*Stated task*: Update the text on The Broken World of Sacrifice from "The Broken World" up to and including "the end, convincing.", replacing "ritual" with "rite".
— start Page —
The Broken World of Sacrifice.

AuthorMinkowski, C.

Readers of J. C. Heesterman's earlier writings will not be surprised by the central thesis of this book. The author has already devoted much work to the reconstruction of a hypothetical pre-Vedic sacrificial religion centered around such insoluble cultural paradoxes as life and death, giver and receiver, enemy and ally, paradoxes that are played out in a catastrophic cycle of conflict and resolution, loss and gain, sacrificer and victim.

In this important, yet problematic book, H's idea is presented in its fully developed form and stated in generalized terms. Attention is given to the work of other theorists of ritual and to non-Indic ritual traditions. Readers may accept all of H's interpretations of particular ritual points, but their main problem will still be to decide whether the thesis of this work is, in the end, convincing.
— end Page —
— start Provided material —
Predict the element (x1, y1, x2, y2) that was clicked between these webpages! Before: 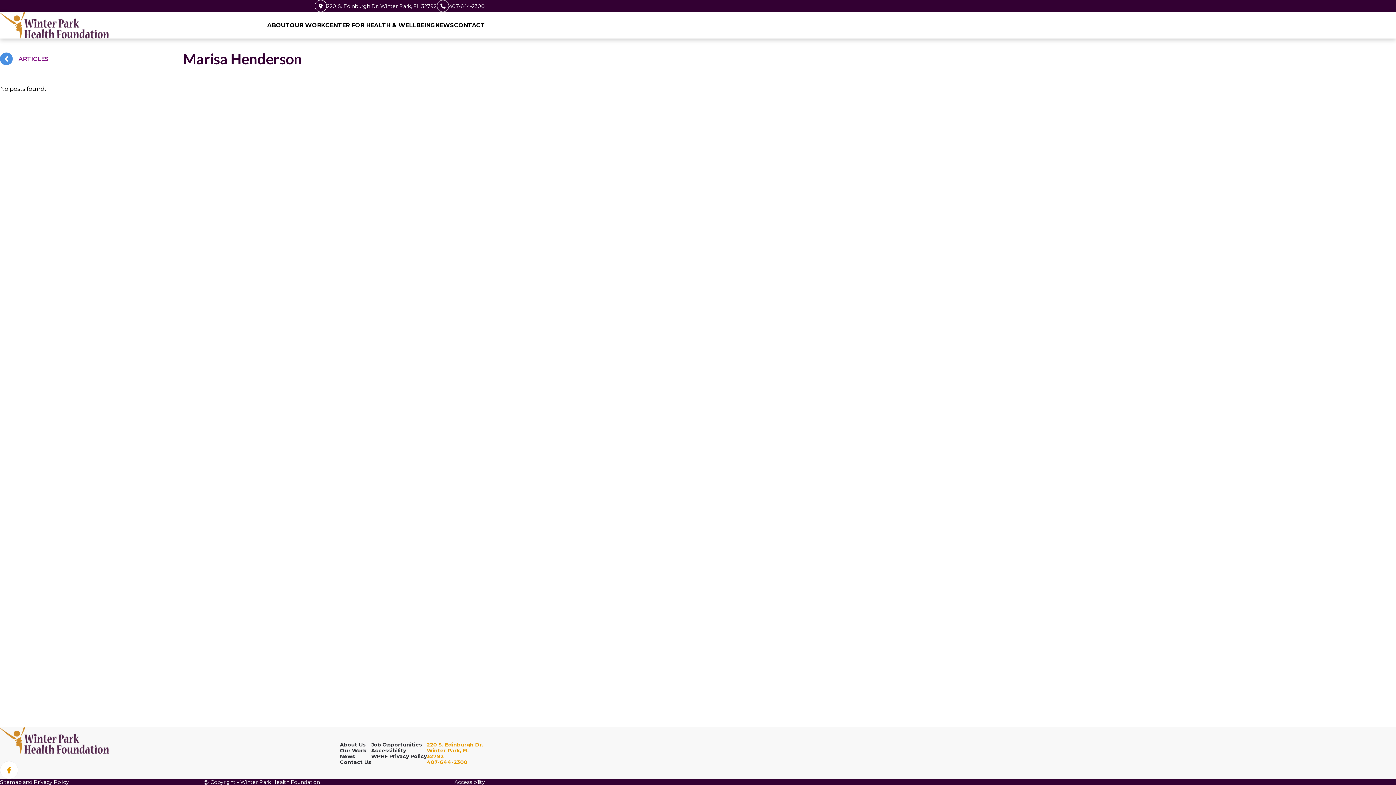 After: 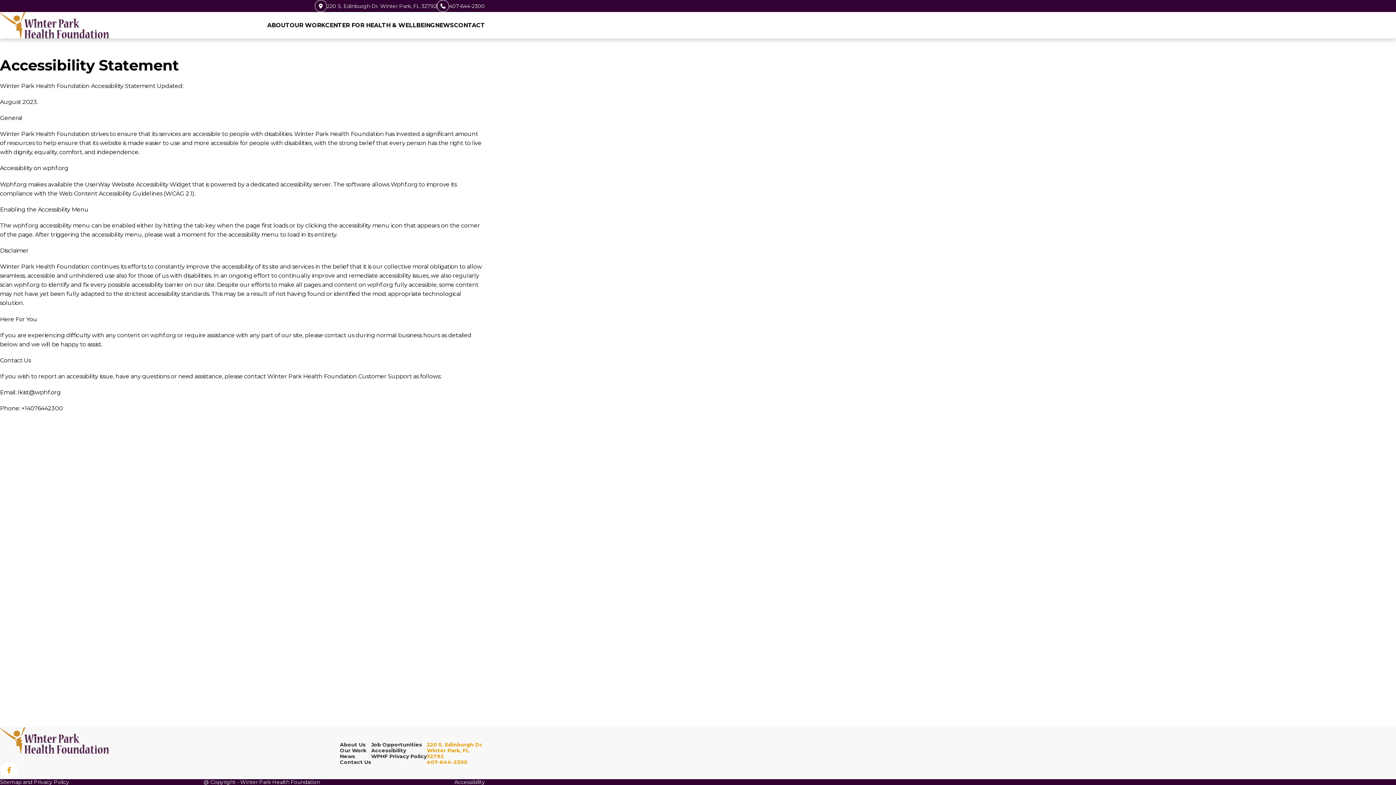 Action: bbox: (371, 747, 406, 754) label: AccessibilityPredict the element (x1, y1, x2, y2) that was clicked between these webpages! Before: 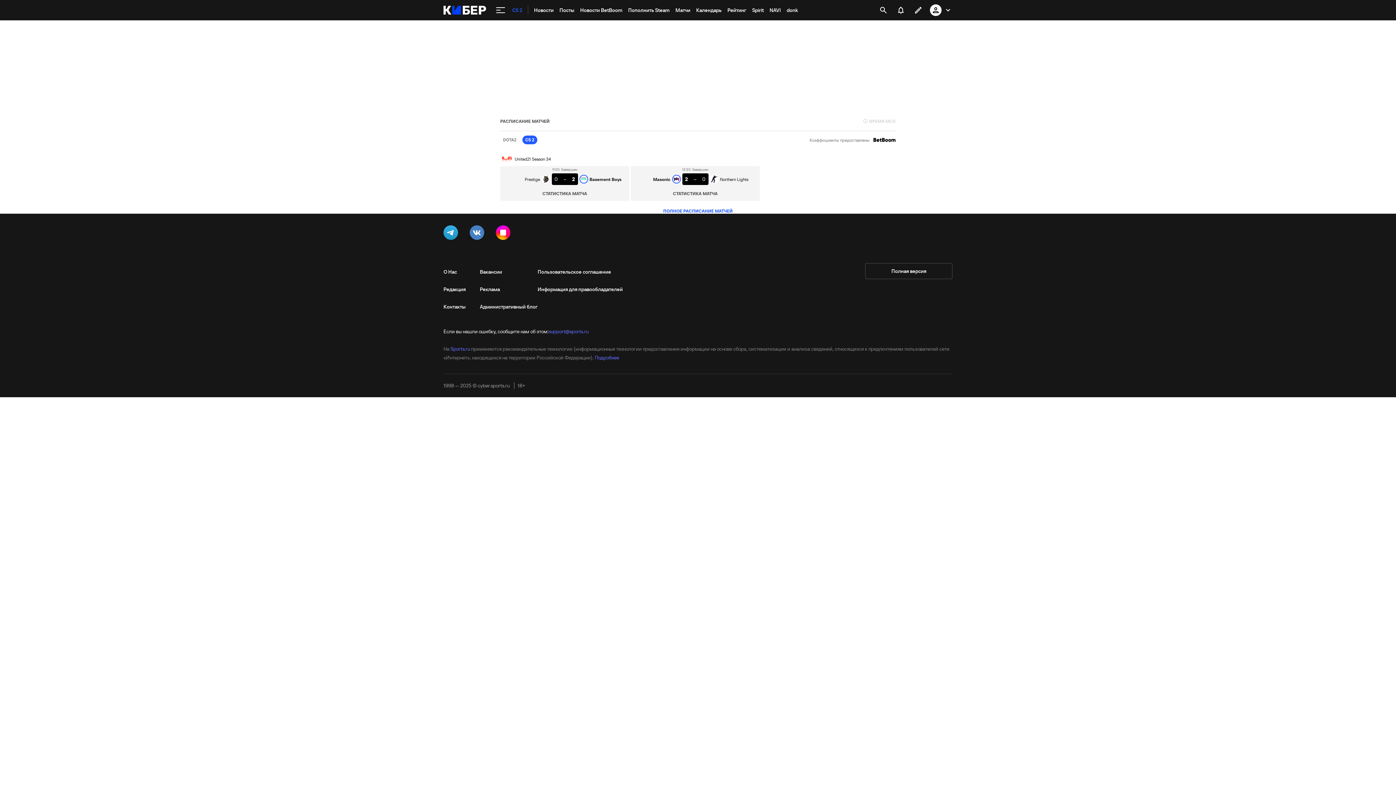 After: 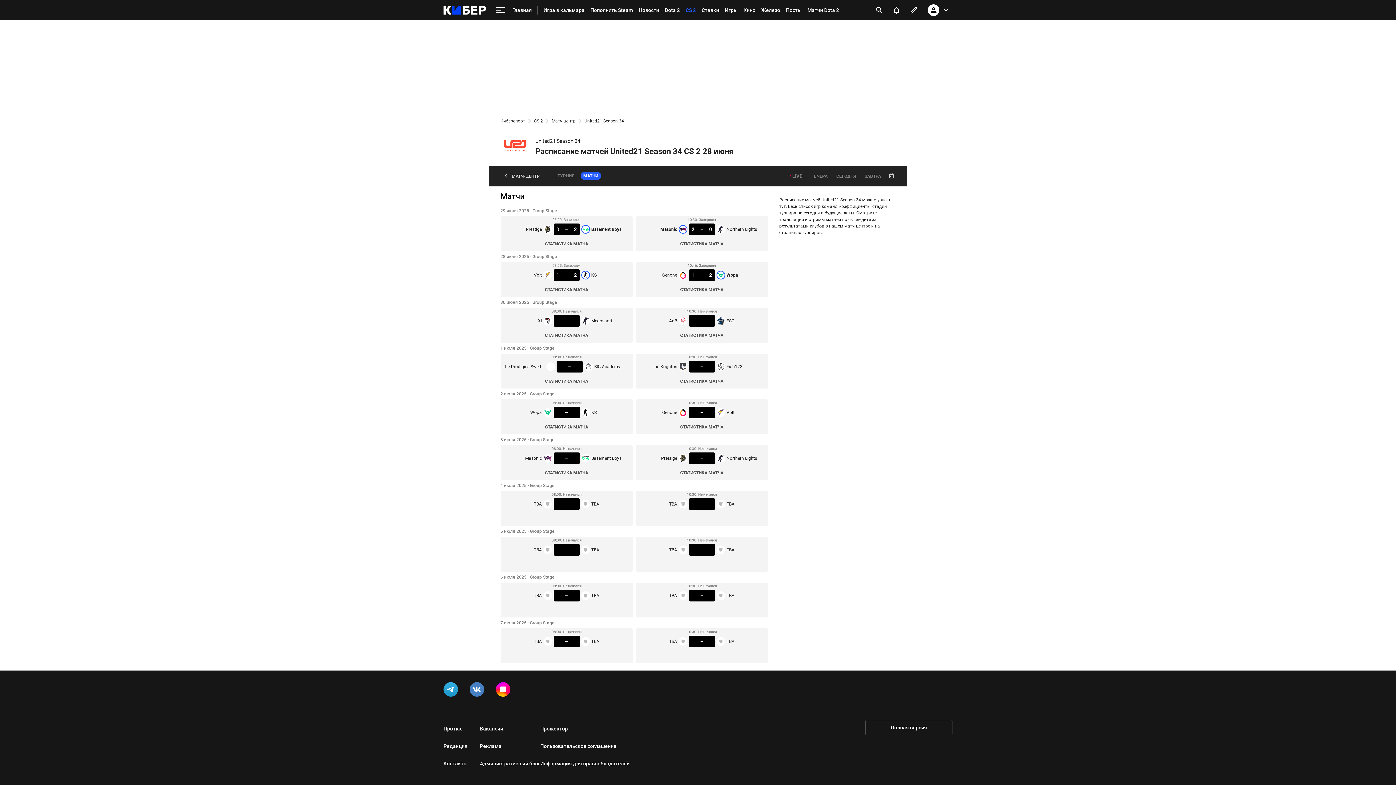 Action: bbox: (500, 153, 557, 164) label: United21 Season 34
— end Provided material —
*Complete answer*:
The Broken World of Sacrifice.

AuthorMinkowski, C.

Readers of J. C. Heesterman's earlier writings will not be surprised by the central thesis of this book. The author has already devoted much work to the reconstruction of a hypothetical pre-Vedic sacrificial religion centered around such insoluble cultural paradoxes as life and death, giver and receiver, enemy and ally, paradoxes that are played out in a catastrophic cycle of conflict and resolution, loss and gain, sacrificer and victim.

In this important, yet problematic book, H's idea is presented in its fully developed form and stated in generalized terms. Attention is given to the work of other theorists of rite and to non-Indic rite traditions. Readers may accept all of H's interpretations of particular rite points, but their main problem will still be to decide whether the thesis of this work is, in the end, convincing.